** Opening Records for the exercise block **
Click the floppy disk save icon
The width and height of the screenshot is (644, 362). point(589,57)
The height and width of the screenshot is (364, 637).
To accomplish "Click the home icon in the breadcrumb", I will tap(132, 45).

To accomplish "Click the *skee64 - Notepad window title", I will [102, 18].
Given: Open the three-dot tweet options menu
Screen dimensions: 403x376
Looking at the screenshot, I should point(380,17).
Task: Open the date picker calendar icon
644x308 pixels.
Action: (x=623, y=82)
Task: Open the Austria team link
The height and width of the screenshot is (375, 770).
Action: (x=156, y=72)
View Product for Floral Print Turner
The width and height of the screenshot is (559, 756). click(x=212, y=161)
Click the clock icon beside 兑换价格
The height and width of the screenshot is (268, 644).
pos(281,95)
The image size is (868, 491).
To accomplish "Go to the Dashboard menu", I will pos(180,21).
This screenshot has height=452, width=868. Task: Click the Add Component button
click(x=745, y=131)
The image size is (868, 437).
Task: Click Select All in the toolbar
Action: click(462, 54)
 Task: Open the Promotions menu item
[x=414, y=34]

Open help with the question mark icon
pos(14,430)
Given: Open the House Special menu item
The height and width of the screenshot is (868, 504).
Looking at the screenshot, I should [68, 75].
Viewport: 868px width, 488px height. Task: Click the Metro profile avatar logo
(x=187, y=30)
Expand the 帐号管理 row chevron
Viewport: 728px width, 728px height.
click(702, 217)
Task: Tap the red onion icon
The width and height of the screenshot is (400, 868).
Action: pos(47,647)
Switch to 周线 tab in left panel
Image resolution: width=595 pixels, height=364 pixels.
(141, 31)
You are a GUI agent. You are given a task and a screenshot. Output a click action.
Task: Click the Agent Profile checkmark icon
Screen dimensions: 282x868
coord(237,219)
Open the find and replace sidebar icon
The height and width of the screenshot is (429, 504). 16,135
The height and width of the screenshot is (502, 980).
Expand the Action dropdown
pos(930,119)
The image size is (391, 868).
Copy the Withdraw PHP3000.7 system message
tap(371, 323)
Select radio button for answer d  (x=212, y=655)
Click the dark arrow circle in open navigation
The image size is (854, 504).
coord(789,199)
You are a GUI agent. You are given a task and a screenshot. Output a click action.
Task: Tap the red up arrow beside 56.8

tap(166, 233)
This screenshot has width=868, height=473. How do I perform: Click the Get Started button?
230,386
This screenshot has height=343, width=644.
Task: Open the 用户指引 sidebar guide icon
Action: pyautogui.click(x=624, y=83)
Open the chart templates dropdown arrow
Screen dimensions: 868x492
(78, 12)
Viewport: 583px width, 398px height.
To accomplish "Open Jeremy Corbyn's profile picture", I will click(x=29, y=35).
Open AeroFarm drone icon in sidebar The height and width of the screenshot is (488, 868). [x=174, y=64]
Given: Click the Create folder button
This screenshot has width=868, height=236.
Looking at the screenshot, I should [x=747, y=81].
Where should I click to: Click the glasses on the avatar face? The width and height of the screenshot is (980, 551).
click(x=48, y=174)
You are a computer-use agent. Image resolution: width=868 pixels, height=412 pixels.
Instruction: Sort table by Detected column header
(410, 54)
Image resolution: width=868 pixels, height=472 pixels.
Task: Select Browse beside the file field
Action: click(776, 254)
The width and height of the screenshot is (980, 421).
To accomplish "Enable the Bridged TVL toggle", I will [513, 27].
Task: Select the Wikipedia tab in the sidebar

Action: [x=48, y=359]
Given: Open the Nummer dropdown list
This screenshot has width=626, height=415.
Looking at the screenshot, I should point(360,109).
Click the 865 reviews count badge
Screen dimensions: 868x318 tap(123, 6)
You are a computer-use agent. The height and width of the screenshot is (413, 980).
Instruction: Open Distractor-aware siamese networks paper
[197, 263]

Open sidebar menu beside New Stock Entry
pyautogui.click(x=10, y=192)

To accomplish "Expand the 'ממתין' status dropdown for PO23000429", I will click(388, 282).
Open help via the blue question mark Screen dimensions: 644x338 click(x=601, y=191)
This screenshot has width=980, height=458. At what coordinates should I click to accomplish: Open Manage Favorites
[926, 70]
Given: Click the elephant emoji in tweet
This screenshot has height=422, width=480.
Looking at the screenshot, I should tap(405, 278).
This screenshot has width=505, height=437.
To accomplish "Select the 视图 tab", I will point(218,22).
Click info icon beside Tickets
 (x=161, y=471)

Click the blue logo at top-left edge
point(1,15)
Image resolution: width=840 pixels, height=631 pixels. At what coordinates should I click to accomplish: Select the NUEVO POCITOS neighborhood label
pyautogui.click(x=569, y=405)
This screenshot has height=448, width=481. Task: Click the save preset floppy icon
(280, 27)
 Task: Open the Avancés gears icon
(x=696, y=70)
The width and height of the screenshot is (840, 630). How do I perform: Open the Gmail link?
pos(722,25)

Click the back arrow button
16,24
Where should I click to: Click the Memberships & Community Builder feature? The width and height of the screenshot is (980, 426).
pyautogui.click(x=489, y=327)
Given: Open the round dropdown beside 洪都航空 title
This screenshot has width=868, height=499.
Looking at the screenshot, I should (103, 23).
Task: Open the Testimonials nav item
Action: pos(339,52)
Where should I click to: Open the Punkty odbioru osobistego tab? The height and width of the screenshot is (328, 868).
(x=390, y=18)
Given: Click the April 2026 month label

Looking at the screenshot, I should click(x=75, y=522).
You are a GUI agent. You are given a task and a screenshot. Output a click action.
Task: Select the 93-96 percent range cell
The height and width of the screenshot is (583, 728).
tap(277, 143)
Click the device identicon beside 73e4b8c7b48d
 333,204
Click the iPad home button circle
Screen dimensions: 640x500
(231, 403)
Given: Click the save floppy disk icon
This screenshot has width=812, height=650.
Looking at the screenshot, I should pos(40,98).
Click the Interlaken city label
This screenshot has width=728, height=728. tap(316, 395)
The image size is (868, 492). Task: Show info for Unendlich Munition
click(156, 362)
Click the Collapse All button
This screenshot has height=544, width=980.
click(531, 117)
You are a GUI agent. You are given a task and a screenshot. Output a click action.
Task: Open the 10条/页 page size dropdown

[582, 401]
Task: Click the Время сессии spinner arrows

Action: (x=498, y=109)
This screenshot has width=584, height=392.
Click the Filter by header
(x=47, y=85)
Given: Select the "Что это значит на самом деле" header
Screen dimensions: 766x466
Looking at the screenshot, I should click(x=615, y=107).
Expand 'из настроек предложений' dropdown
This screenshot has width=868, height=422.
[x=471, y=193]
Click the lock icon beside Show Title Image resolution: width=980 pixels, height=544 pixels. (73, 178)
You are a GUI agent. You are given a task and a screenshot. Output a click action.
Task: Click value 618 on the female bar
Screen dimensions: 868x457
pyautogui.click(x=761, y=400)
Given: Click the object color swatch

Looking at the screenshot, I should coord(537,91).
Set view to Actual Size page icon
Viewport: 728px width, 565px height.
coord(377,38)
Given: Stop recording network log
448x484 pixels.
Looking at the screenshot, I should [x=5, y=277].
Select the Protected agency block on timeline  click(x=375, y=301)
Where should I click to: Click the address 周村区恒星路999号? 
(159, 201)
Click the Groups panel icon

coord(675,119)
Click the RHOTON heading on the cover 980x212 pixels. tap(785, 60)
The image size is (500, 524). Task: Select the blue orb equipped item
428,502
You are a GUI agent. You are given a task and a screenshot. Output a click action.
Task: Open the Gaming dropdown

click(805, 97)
** Closing Records for the exercise block **
Assignment → The lines above need to be restated word for word, all of them.

Answer space →
Click the floppy disk save icon
The width and height of the screenshot is (644, 362). point(589,57)
The height and width of the screenshot is (364, 637).
To accomplish "Click the home icon in the breadcrumb", I will tap(132, 45).

To accomplish "Click the *skee64 - Notepad window title", I will [102, 18].
Given: Open the three-dot tweet options menu
Screen dimensions: 403x376
Looking at the screenshot, I should point(380,17).
Task: Open the date picker calendar icon
644x308 pixels.
Action: (x=623, y=82)
Task: Open the Austria team link
The height and width of the screenshot is (375, 770).
Action: (x=156, y=72)
View Product for Floral Print Turner
The width and height of the screenshot is (559, 756). click(x=212, y=161)
Click the clock icon beside 兑换价格
The height and width of the screenshot is (268, 644).
pos(281,95)
The image size is (868, 491).
To accomplish "Go to the Dashboard menu", I will pos(180,21).
This screenshot has height=452, width=868. Task: Click the Add Component button
click(x=745, y=131)
The image size is (868, 437).
Task: Click Select All in the toolbar
Action: click(462, 54)
 Task: Open the Promotions menu item
[x=414, y=34]

Open help with the question mark icon
pos(14,430)
Given: Open the House Special menu item
The height and width of the screenshot is (868, 504).
Looking at the screenshot, I should [68, 75].
Viewport: 868px width, 488px height. Task: Click the Metro profile avatar logo
(x=187, y=30)
Expand the 帐号管理 row chevron
Viewport: 728px width, 728px height.
click(702, 217)
Task: Tap the red onion icon
The width and height of the screenshot is (400, 868).
Action: pos(47,647)
Switch to 周线 tab in left panel
Image resolution: width=595 pixels, height=364 pixels.
(141, 31)
You are a GUI agent. You are given a task and a screenshot. Output a click action.
Task: Click the Agent Profile checkmark icon
Screen dimensions: 282x868
coord(237,219)
Open the find and replace sidebar icon
The height and width of the screenshot is (429, 504). 16,135
The height and width of the screenshot is (502, 980).
Expand the Action dropdown
pos(930,119)
The image size is (391, 868).
Copy the Withdraw PHP3000.7 system message
tap(371, 323)
Select radio button for answer d  (x=212, y=655)
Click the dark arrow circle in open navigation
The image size is (854, 504).
coord(789,199)
You are a GUI agent. You are given a task and a screenshot. Output a click action.
Task: Tap the red up arrow beside 56.8

tap(166, 233)
This screenshot has width=868, height=473. How do I perform: Click the Get Started button?
230,386
This screenshot has height=343, width=644.
Task: Open the 用户指引 sidebar guide icon
Action: pyautogui.click(x=624, y=83)
Open the chart templates dropdown arrow
Screen dimensions: 868x492
(78, 12)
Viewport: 583px width, 398px height.
To accomplish "Open Jeremy Corbyn's profile picture", I will click(x=29, y=35).
Open AeroFarm drone icon in sidebar The height and width of the screenshot is (488, 868). [x=174, y=64]
Given: Click the Create folder button
This screenshot has width=868, height=236.
Looking at the screenshot, I should [x=747, y=81].
Where should I click to: Click the glasses on the avatar face? The width and height of the screenshot is (980, 551).
click(x=48, y=174)
You are a computer-use agent. Image resolution: width=868 pixels, height=412 pixels.
Instruction: Sort table by Detected column header
(410, 54)
Image resolution: width=868 pixels, height=472 pixels.
Task: Select Browse beside the file field
Action: click(776, 254)
The width and height of the screenshot is (980, 421).
To accomplish "Enable the Bridged TVL toggle", I will [513, 27].
Task: Select the Wikipedia tab in the sidebar

Action: [x=48, y=359]
Given: Open the Nummer dropdown list
This screenshot has width=626, height=415.
Looking at the screenshot, I should point(360,109).
Click the 865 reviews count badge
Screen dimensions: 868x318 tap(123, 6)
You are a computer-use agent. The height and width of the screenshot is (413, 980).
Instruction: Open Distractor-aware siamese networks paper
[197, 263]

Open sidebar menu beside New Stock Entry
pyautogui.click(x=10, y=192)

To accomplish "Expand the 'ממתין' status dropdown for PO23000429", I will click(388, 282).
Open help via the blue question mark Screen dimensions: 644x338 click(x=601, y=191)
This screenshot has width=980, height=458. At what coordinates should I click to accomplish: Open Manage Favorites
[926, 70]
Given: Click the elephant emoji in tweet
This screenshot has height=422, width=480.
Looking at the screenshot, I should tap(405, 278).
This screenshot has width=505, height=437.
To accomplish "Select the 视图 tab", I will point(218,22).
Click info icon beside Tickets
 (x=161, y=471)

Click the blue logo at top-left edge
point(1,15)
Image resolution: width=840 pixels, height=631 pixels. At what coordinates should I click to accomplish: Select the NUEVO POCITOS neighborhood label
pyautogui.click(x=569, y=405)
This screenshot has height=448, width=481. Task: Click the save preset floppy icon
(280, 27)
 Task: Open the Avancés gears icon
(x=696, y=70)
The width and height of the screenshot is (840, 630). How do I perform: Open the Gmail link?
pos(722,25)

Click the back arrow button
16,24
Where should I click to: Click the Memberships & Community Builder feature? The width and height of the screenshot is (980, 426).
pyautogui.click(x=489, y=327)
Given: Open the round dropdown beside 洪都航空 title
This screenshot has width=868, height=499.
Looking at the screenshot, I should (103, 23).
Task: Open the Testimonials nav item
Action: pos(339,52)
Where should I click to: Open the Punkty odbioru osobistego tab? The height and width of the screenshot is (328, 868).
(x=390, y=18)
Given: Click the April 2026 month label

Looking at the screenshot, I should click(x=75, y=522).
You are a GUI agent. You are given a task and a screenshot. Output a click action.
Task: Select the 93-96 percent range cell
The height and width of the screenshot is (583, 728).
tap(277, 143)
Click the device identicon beside 73e4b8c7b48d
 333,204
Click the iPad home button circle
Screen dimensions: 640x500
(231, 403)
Given: Click the save floppy disk icon
This screenshot has width=812, height=650.
Looking at the screenshot, I should pos(40,98).
Click the Interlaken city label
This screenshot has width=728, height=728. tap(316, 395)
The image size is (868, 492). Task: Show info for Unendlich Munition
click(156, 362)
Click the Collapse All button
This screenshot has height=544, width=980.
click(531, 117)
You are a GUI agent. You are given a task and a screenshot. Output a click action.
Task: Open the 10条/页 page size dropdown

[582, 401]
Task: Click the Время сессии spinner arrows

Action: (x=498, y=109)
This screenshot has width=584, height=392.
Click the Filter by header
(x=47, y=85)
Given: Select the "Что это значит на самом деле" header
Screen dimensions: 766x466
Looking at the screenshot, I should click(x=615, y=107).
Expand 'из настроек предложений' dropdown
This screenshot has width=868, height=422.
[x=471, y=193]
Click the lock icon beside Show Title Image resolution: width=980 pixels, height=544 pixels. (73, 178)
You are a GUI agent. You are given a task and a screenshot. Output a click action.
Task: Click value 618 on the female bar
Screen dimensions: 868x457
pyautogui.click(x=761, y=400)
Given: Click the object color swatch

Looking at the screenshot, I should coord(537,91).
Set view to Actual Size page icon
Viewport: 728px width, 565px height.
coord(377,38)
Given: Stop recording network log
448x484 pixels.
Looking at the screenshot, I should [x=5, y=277].
Select the Protected agency block on timeline  click(x=375, y=301)
Where should I click to: Click the address 周村区恒星路999号? 
(159, 201)
Click the Groups panel icon

coord(675,119)
Click the RHOTON heading on the cover 980x212 pixels. tap(785, 60)
The image size is (500, 524). Task: Select the blue orb equipped item
428,502
You are a GUI agent. You are given a task and a screenshot. Output a click action.
Task: Open the Gaming dropdown

click(805, 97)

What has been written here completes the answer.